Provinz Cañar, Provinz mit Inka-Ruinen im Süden Ecuadors
Die Provinz Cañar ist eine Verwaltungsregion im südlichen Hochland Ecuadors, die sich von tropischen Tälern bis zu kühlen Bergplateaus erstreckt. Kleinere Städte und Dörfer liegen entlang kurvenreicher Straßen, die durch Ackerland, Eukalyptuswälder und offene Graslandschaften führen.
Die Region wurde 1880 offiziell als Provinz gegründet, nachdem sie zuvor Teil größerer Verwaltungseinheiten war. Vor der spanischen Kolonialzeit war das Gebiet Heimat der Cañari und später Teil des Inka-Reiches, dessen Bauwerke noch zu sehen sind.
Die Bezeichnung der Provinz stammt vom Volk der Cañari, deren Nachfahren heute noch in den Gemeinden rund um Ingapirca und im Hochland leben.
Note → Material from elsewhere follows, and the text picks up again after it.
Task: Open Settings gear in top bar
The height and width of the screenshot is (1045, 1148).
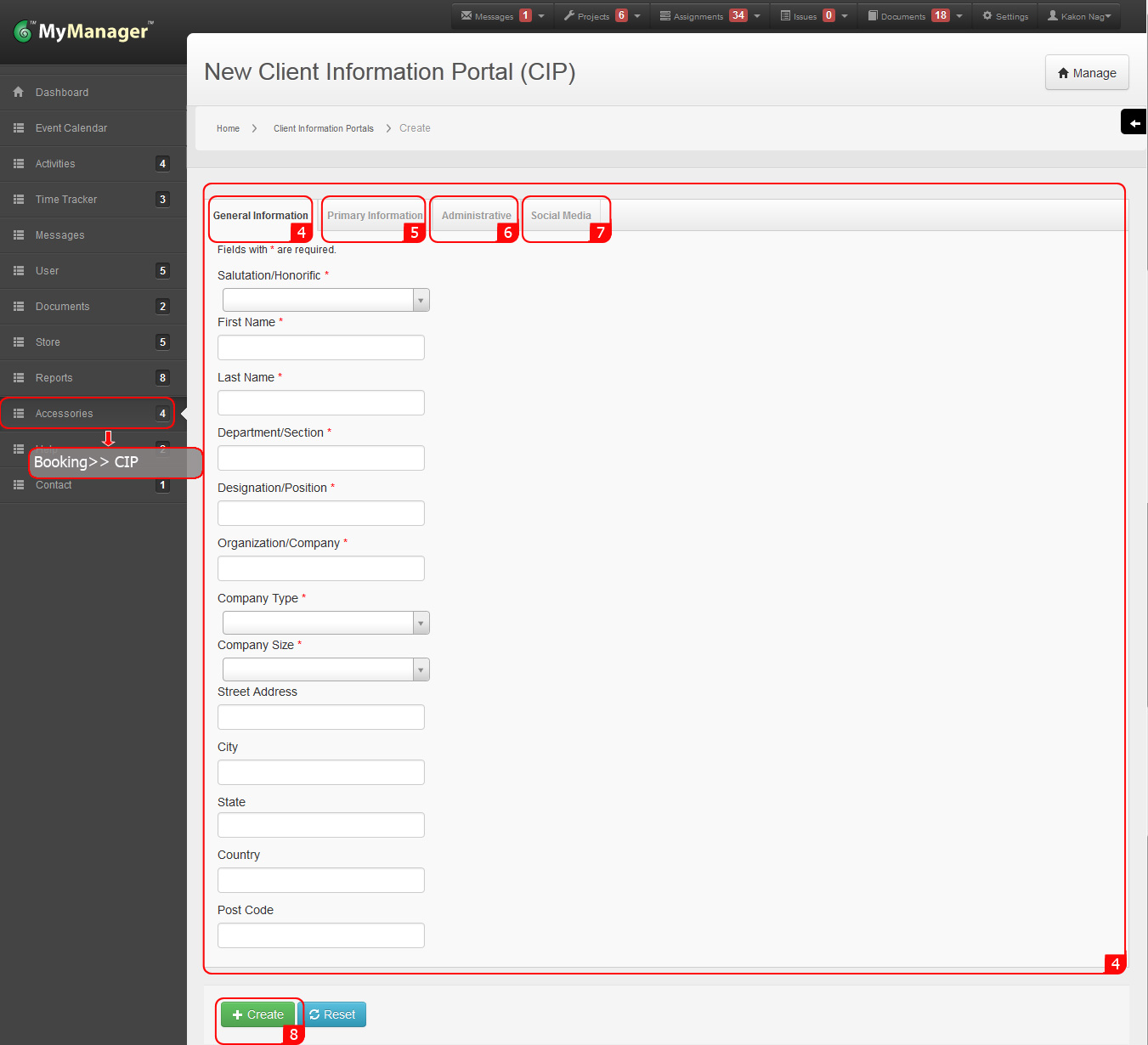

Lokale Familien erzählen Geschichten über alte Handelswege und sprechen neben Spanisch oft Kichwa, besonders bei Zeremonien und Festen auf den Dorfplätzen.
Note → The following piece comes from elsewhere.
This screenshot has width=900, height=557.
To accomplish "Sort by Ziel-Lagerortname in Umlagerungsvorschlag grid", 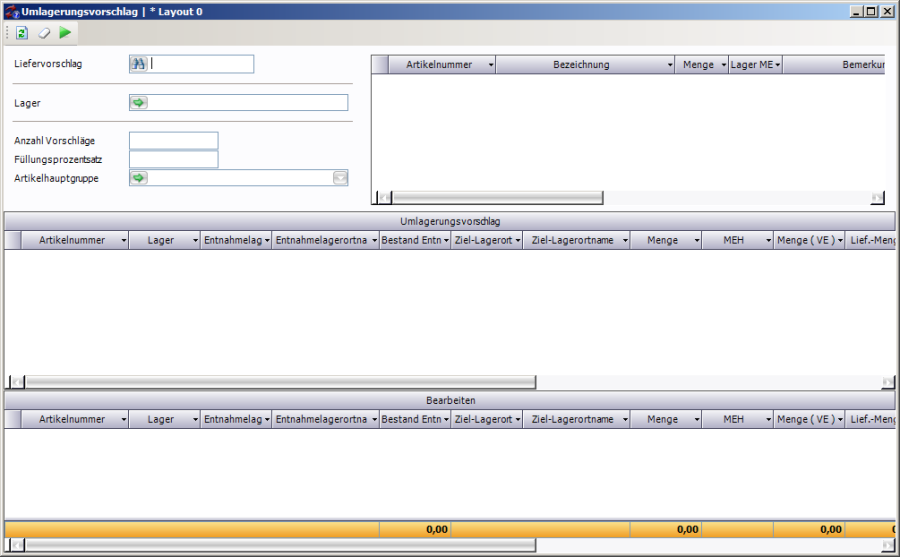I will point(573,240).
Die Hauptstadt Azogues ist der zentrale Anlaufpunkt für Übernachtungen und Dienstleistungen, mit regionalen Bussen, die kleinere Orte und Gemeinden verbinden. Bergstraßen können bei Regen rutschig werden, daher ist es ratsam, vor Fahrten in höhere Lagen Wetterbedingungen zu prüfen.
Auf den Märkten in mehreren Gemeinden verkaufen Handwerker fein geflochtene Strohhüte, die oft fälschlicherweise Panama-Hüte genannt werden, obwohl sie aus Ecuador stammen. Die Region stellt auch Zhumir her, ein traditionelles Getränk aus Zuckerrohr, das in Hausbrennereien abgefüllt wird und bei Dorffeiern getrunken wird.